Im Zuge ihrer Bewerbung an der Accademia gewährt Martines Einblick in ihre kompositorische Ausbildung und Vorgehensweise. In einem Schreiben aus dem Jahr 1773 an Padre Giovanni Battista Martini an der Accademia betonte sie ausdrücklich sowohl ihre Beherrschung des neuesten galanten Stils als auch ihre Kenntnis der erlernten Techniken des Barock.
„Meine Aufgabe war und ist es, die ständige tägliche Praxis des Komponierens mit dem Studium und der Analyse von Werken der berühmtesten Meister wie Hasse, Jomelli, Galluppi und anderen zu verbinden, die heute berühmt sind und für ihre musikalische Arbeit gepriesen werden – ohne dabei die ältere [Generation] wie Händel, Lotti, Caldara und andere zu vernachlässigen. “ (Martines an Martini, 16. Dezember 1773)
Die Seconda Messa
Martines‘ Synthese und Beherrschung alter und neuer Stile ist ein zentrales Thema in ihren Werken, worauf in der musikwissenschaftlichen Literatur häufig hingewiesen wird.

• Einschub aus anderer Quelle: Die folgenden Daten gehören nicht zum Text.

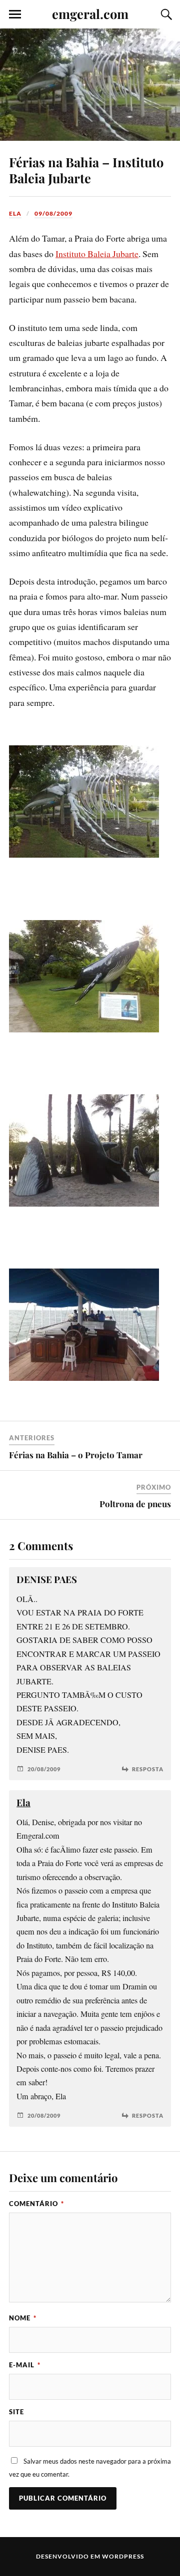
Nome (22, 2318)
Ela (15, 213)
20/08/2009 (44, 1769)
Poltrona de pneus (135, 1503)
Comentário (36, 2204)
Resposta (148, 1769)
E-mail (24, 2365)
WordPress (123, 2556)
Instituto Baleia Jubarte (97, 254)
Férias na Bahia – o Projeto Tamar (75, 1454)
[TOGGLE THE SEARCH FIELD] (165, 14)
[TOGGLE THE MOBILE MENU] (15, 14)
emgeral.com (90, 13)
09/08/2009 (53, 213)
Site (16, 2412)
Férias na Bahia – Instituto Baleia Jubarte (86, 169)
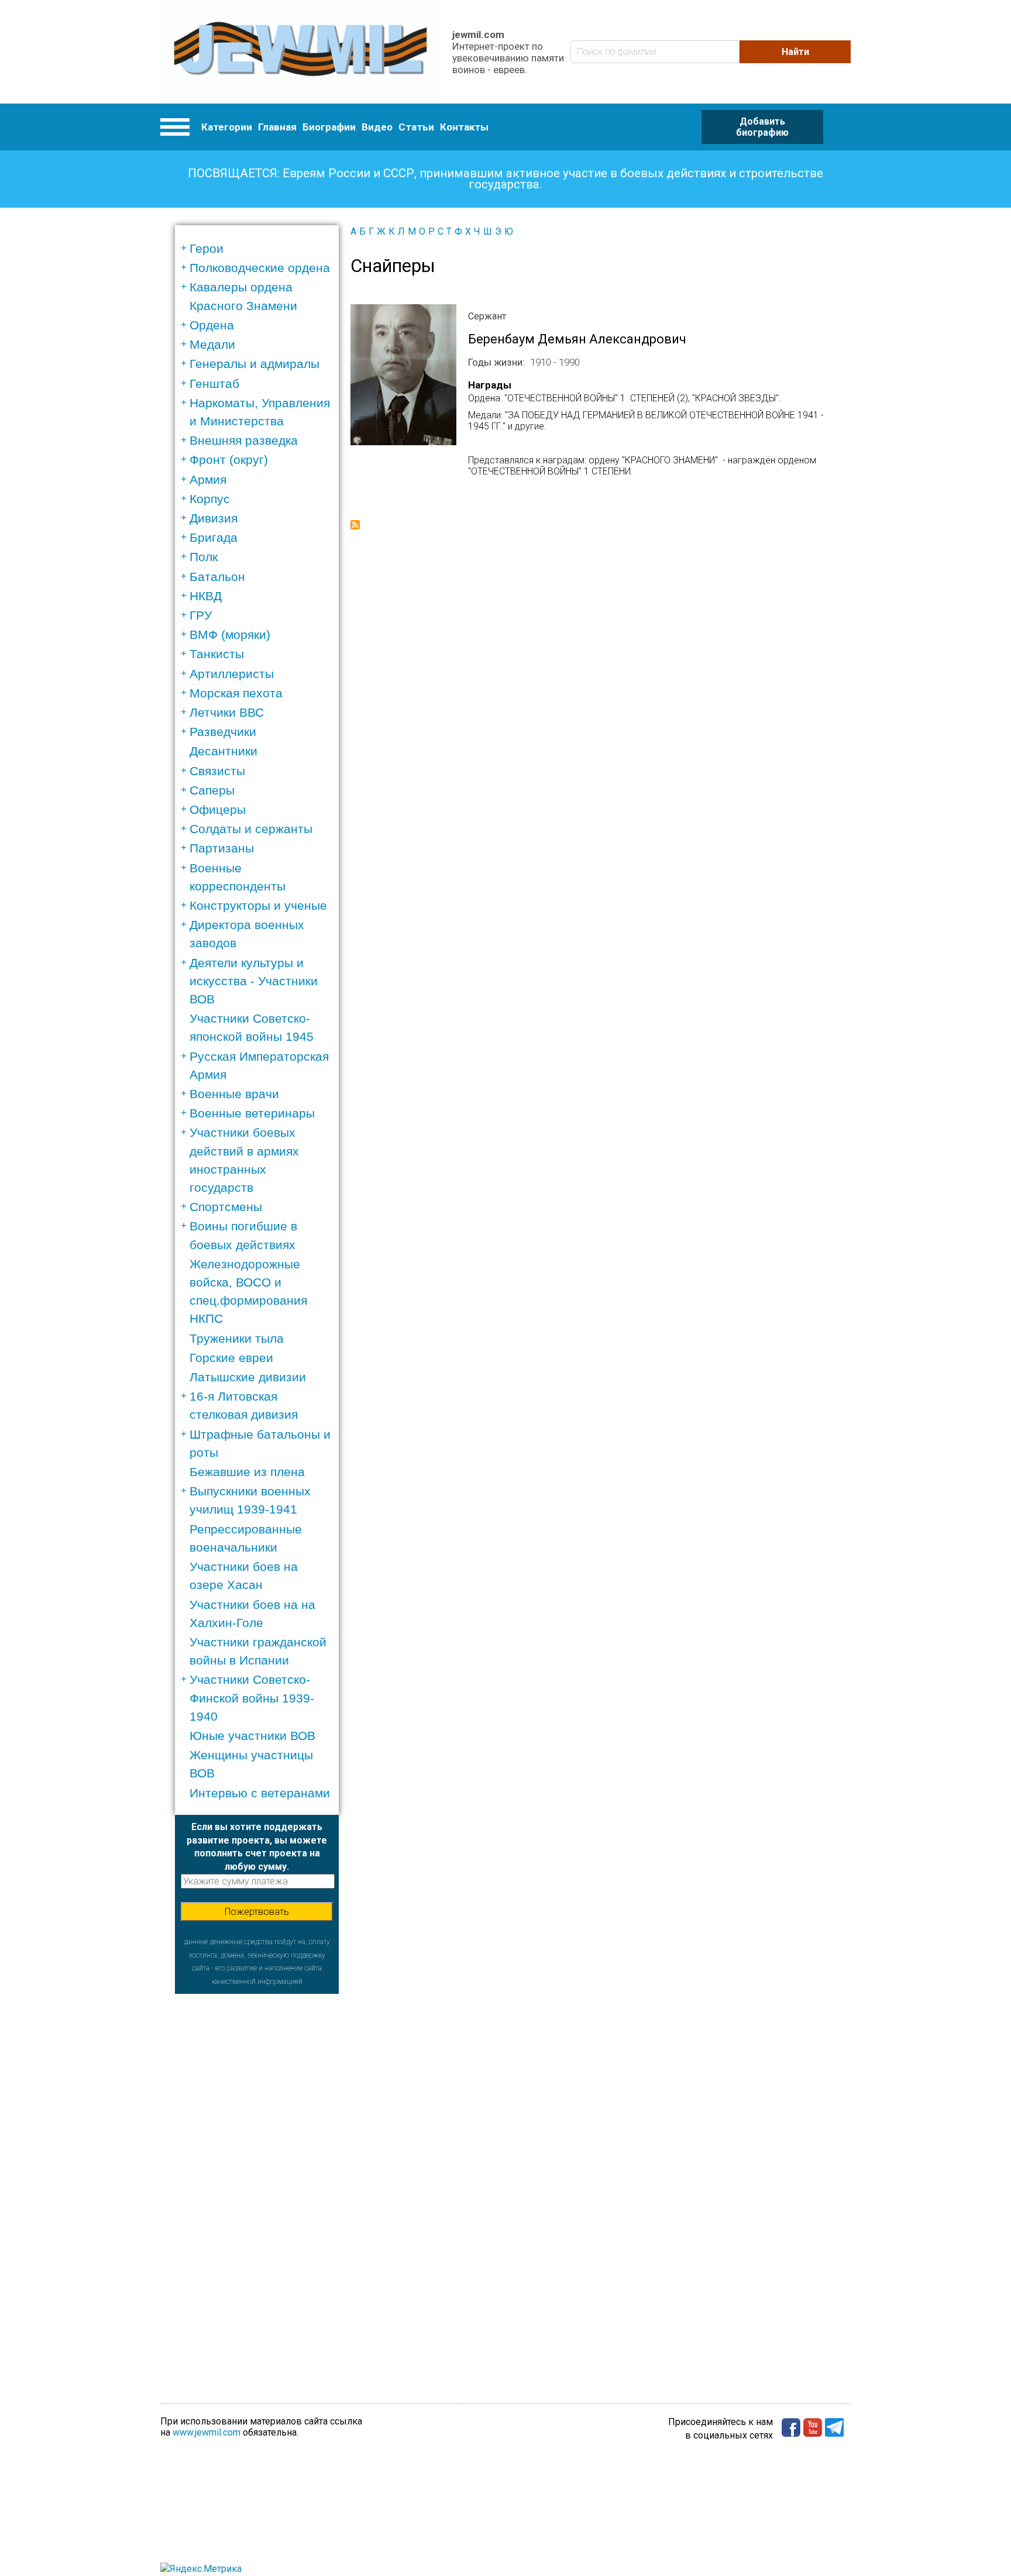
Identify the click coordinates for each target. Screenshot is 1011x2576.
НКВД (206, 596)
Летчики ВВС (227, 712)
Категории (226, 127)
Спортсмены (226, 1206)
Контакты (464, 127)
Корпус (210, 498)
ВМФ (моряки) (230, 634)
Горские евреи (231, 1357)
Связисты (217, 771)
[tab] (261, 248)
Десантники (223, 751)
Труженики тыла (237, 1338)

Besonders deutlich wird die Stilsicherheit in ihren geistlichen Chor- und Orchesterwerken. Ihre Seconda Messa komponierte Martines im Alter von gerade einmal sechzehn Jahren. Damit handelt es sich um ihre früheste datierte Komposition – und möglicherweise sogar um ihr frühestes erhaltenes Werk überhaupt. Die Messe Nr. I ist undatiert, und vieles spricht dafür, dass sie später komponiert wurde. Während ihre anderen Messen mit großem Orchester (u.a. Oboen und Trompeten, und manchmal Pauken) besetzt sind, ist die Seconda Messa größtenteils für das damals übliche und elegante „Kirchentrio“ mit zwei Violinen und Continuo geschrieben. Nur im Benedictus wird die Besetzung um zwei obligate Posaunen erweitert. Posaunen waren in der Wiener Kirchenmusik weit verbreitet und füllten in der Regel die Textur durch Verdoppelung der Chorstimmen aus. Unabhängige Posaunenstimmen wie im Benedictus der Missa Seconda sind jedoch ungewöhnlich und verleihen der ansonsten traditionellen Besetzung eine gewisse Besonderheit.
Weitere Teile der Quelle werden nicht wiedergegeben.